- _Source data_:
****
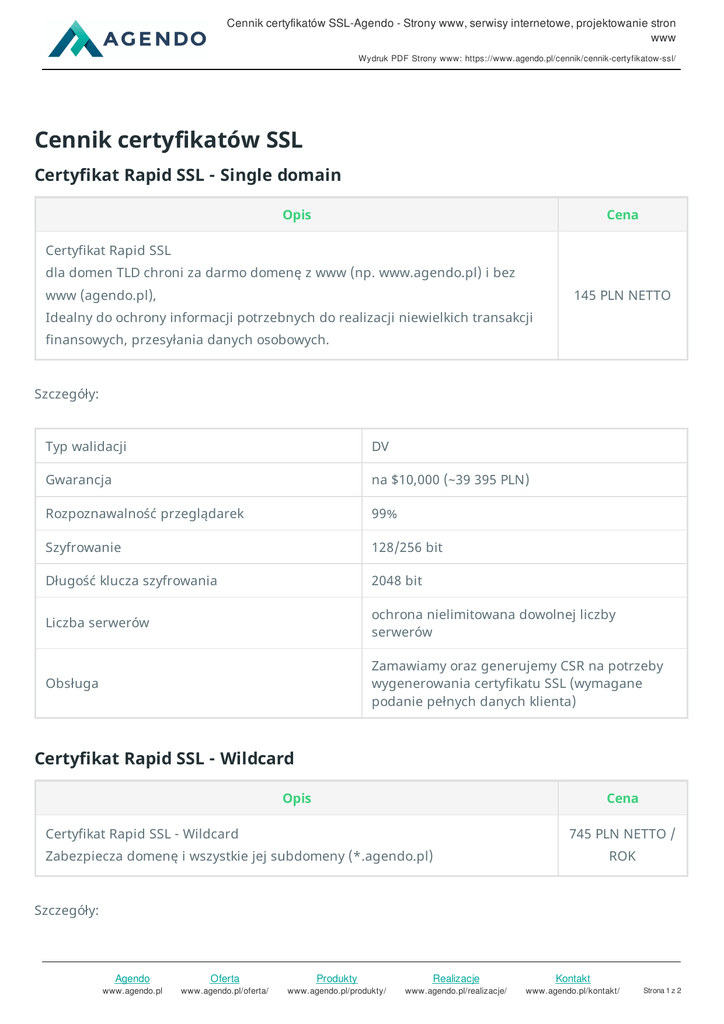
Task: Follow the Produkty footer link
Action: point(336,978)
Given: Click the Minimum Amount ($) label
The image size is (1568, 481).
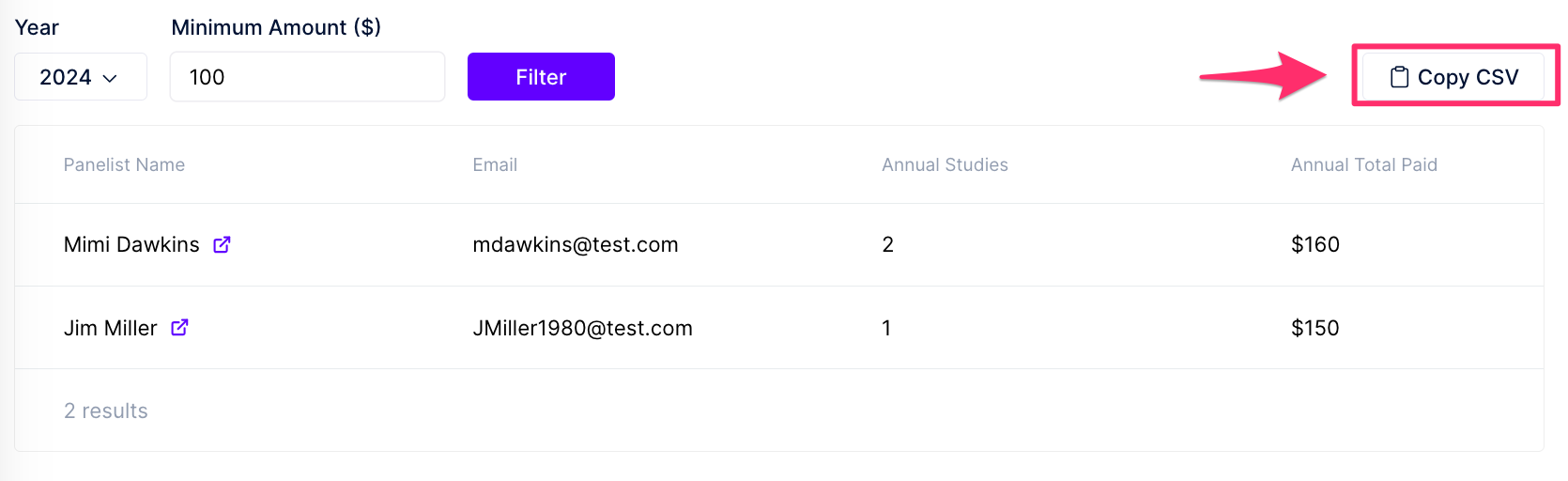Looking at the screenshot, I should (276, 27).
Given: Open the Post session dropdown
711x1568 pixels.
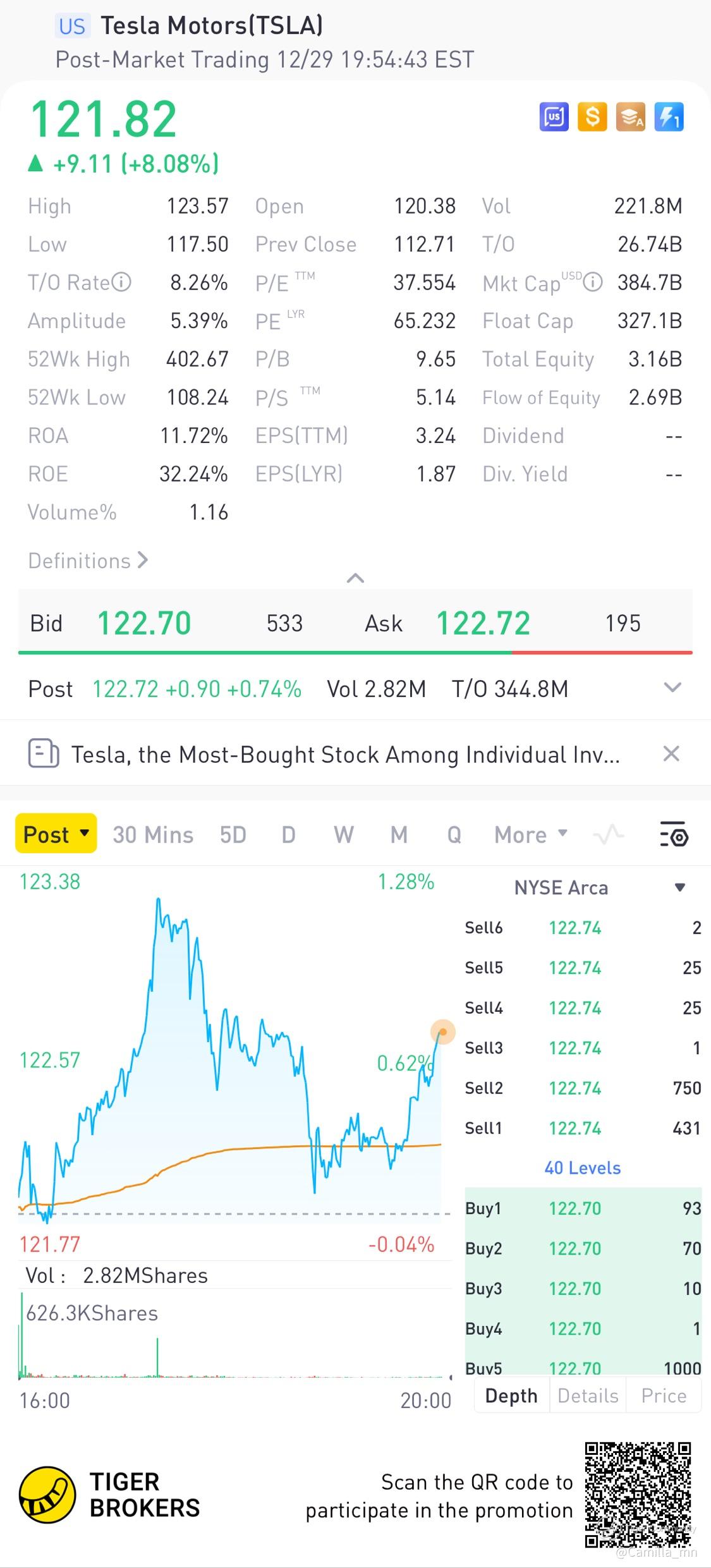Looking at the screenshot, I should pyautogui.click(x=56, y=834).
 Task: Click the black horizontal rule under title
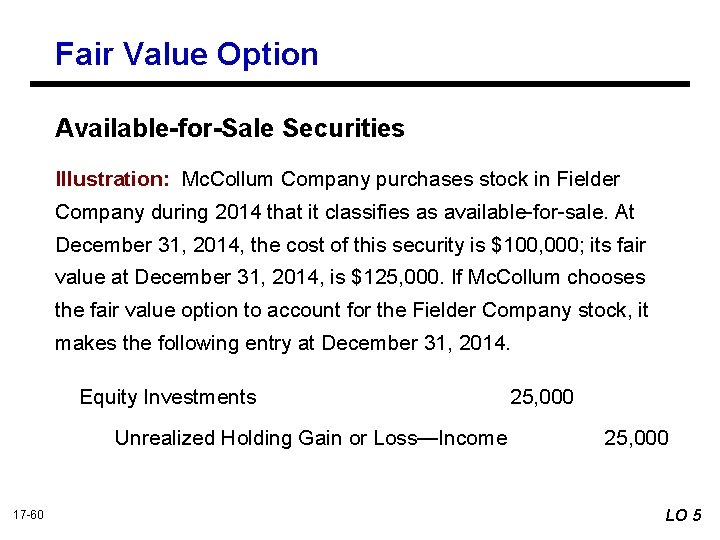coord(372,84)
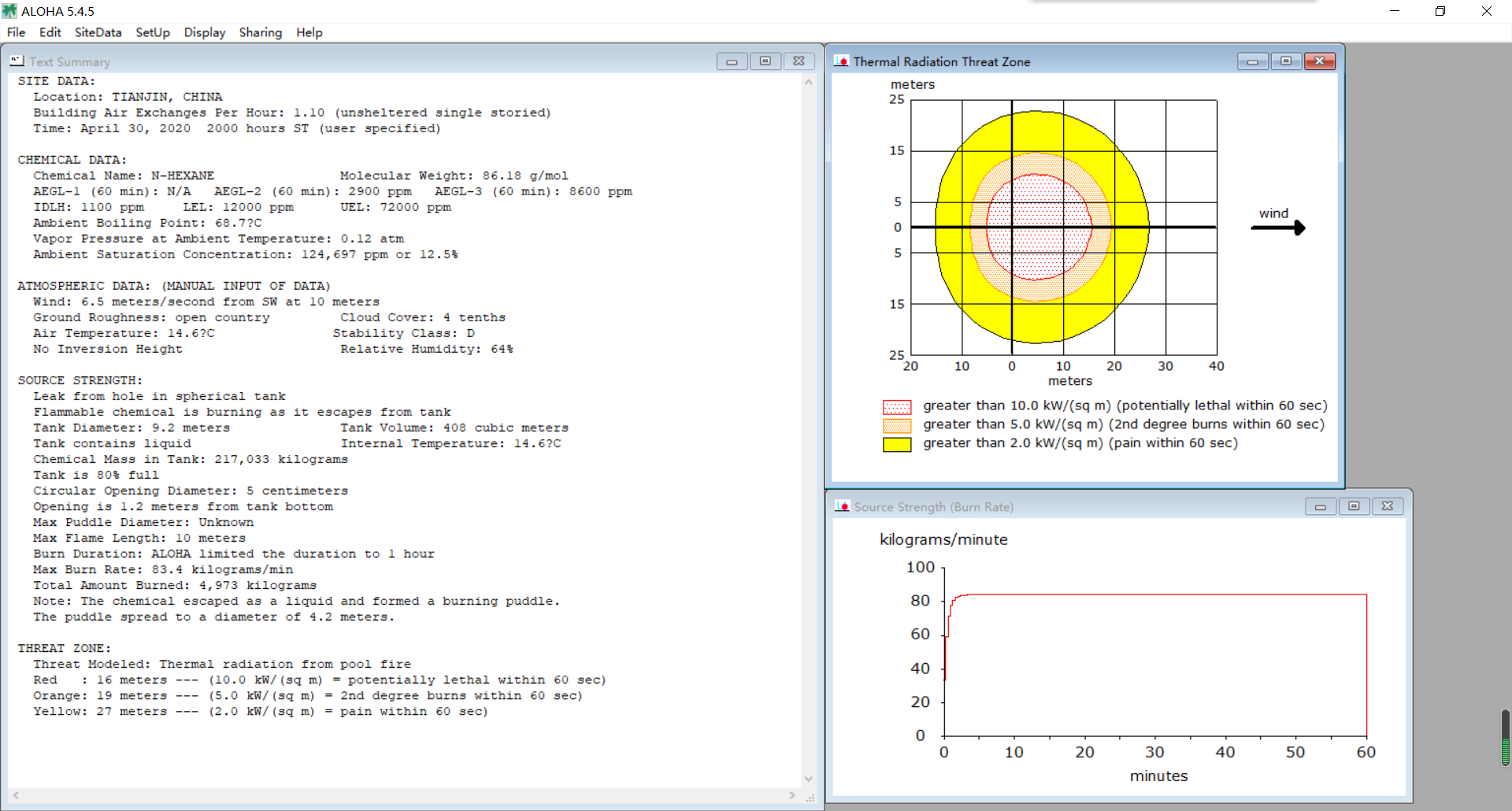Open the File menu
This screenshot has height=811, width=1512.
pyautogui.click(x=16, y=32)
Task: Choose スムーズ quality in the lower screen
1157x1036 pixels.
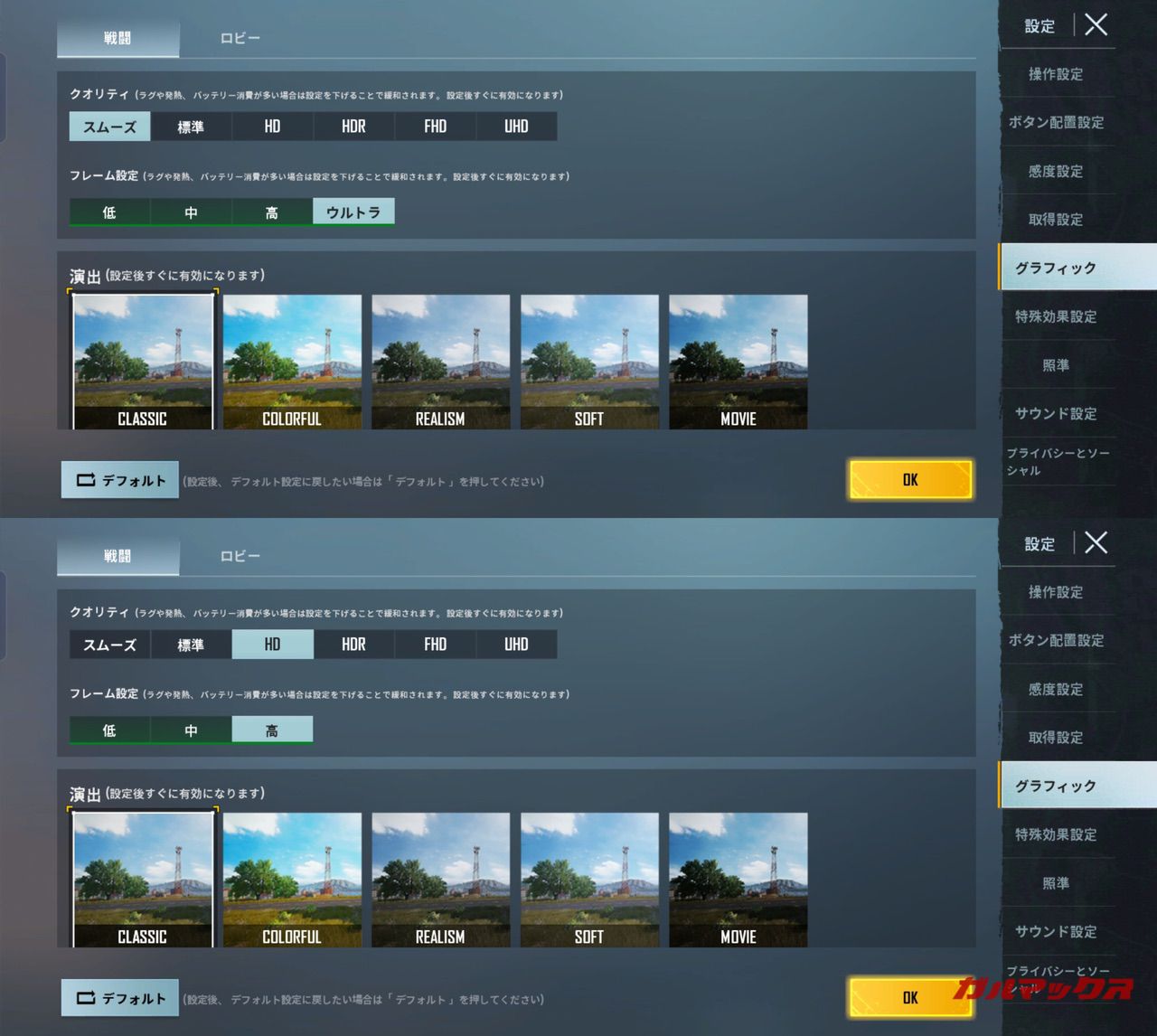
****
- _Exercise instructions_: Starting with the line that contains "Task: Choose スムーズ quality in the lower screen" and ending with the last line of the material, every line must be written out exactly; no other lines and no pictures are wanted.

- _Solution to this problem_:
Task: Choose スムーズ quality in the lower screen
1157x1036 pixels.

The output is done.